## Extracted records
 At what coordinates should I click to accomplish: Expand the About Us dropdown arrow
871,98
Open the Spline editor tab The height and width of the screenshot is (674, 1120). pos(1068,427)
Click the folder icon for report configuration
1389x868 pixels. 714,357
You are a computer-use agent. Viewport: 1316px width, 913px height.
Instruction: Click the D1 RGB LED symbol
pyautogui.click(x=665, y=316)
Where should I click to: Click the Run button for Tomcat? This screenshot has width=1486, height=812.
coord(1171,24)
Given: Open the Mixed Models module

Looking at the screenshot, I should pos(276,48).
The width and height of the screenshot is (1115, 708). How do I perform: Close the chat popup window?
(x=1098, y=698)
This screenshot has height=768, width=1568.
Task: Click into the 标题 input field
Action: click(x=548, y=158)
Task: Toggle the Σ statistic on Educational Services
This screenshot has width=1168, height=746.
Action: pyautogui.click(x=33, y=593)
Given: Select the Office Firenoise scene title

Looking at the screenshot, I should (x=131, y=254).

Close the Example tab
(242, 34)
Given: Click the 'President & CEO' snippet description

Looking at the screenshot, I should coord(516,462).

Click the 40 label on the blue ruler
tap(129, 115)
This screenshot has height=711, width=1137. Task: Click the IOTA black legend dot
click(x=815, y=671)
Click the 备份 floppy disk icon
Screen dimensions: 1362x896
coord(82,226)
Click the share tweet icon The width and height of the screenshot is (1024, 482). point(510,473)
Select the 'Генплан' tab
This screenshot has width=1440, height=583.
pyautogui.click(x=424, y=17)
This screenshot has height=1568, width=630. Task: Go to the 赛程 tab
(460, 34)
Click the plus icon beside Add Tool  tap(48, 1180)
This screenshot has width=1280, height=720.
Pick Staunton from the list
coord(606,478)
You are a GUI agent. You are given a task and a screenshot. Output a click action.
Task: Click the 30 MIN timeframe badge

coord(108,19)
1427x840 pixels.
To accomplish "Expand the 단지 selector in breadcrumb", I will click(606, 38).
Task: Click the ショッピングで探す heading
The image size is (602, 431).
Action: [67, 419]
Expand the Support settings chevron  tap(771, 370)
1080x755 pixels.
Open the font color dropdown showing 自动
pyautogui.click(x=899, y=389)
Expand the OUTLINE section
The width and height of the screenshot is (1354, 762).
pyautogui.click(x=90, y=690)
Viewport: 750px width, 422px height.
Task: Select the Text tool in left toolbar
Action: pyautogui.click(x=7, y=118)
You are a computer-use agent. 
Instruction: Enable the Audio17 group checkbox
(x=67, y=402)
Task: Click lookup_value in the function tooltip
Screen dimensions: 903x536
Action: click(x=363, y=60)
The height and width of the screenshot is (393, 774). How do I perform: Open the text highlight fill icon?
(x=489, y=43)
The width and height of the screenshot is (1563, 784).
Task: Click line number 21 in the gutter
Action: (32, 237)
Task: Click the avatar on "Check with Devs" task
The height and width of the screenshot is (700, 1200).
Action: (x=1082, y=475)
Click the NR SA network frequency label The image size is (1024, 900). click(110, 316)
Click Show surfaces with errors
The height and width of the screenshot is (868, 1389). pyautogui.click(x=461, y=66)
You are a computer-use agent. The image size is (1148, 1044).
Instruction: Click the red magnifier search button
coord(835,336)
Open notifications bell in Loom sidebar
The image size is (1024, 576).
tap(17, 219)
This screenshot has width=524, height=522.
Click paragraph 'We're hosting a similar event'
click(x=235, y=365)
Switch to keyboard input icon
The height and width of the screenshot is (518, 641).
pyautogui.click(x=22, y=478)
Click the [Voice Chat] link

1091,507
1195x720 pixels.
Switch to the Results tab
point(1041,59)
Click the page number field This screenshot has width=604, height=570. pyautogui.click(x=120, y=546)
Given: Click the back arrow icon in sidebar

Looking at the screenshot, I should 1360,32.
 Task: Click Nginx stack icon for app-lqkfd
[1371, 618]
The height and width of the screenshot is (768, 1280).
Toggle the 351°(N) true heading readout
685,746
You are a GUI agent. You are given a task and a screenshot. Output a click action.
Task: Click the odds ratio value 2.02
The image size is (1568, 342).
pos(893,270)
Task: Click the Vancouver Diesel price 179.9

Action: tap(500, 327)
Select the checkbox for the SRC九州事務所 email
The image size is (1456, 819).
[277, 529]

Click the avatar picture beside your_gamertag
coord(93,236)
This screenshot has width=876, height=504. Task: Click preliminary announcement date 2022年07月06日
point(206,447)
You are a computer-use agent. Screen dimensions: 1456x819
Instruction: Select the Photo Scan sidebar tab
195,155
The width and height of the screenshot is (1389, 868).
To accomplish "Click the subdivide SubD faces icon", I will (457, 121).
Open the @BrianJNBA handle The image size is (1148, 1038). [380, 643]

## Work to be completed
Please pick out and copy in full every line in the rows above that contains the word "size". Case counts.

## Final answer
The image size is (602, 431).
Click the NR SA network frequency label The image size is (1024, 900). click(110, 316)
You are a computer-use agent. The image size is (1148, 1044).
The image size is (1024, 576).
The image size is (1568, 342).
The image size is (1456, 819).
Open the @BrianJNBA handle The image size is (1148, 1038). [380, 643]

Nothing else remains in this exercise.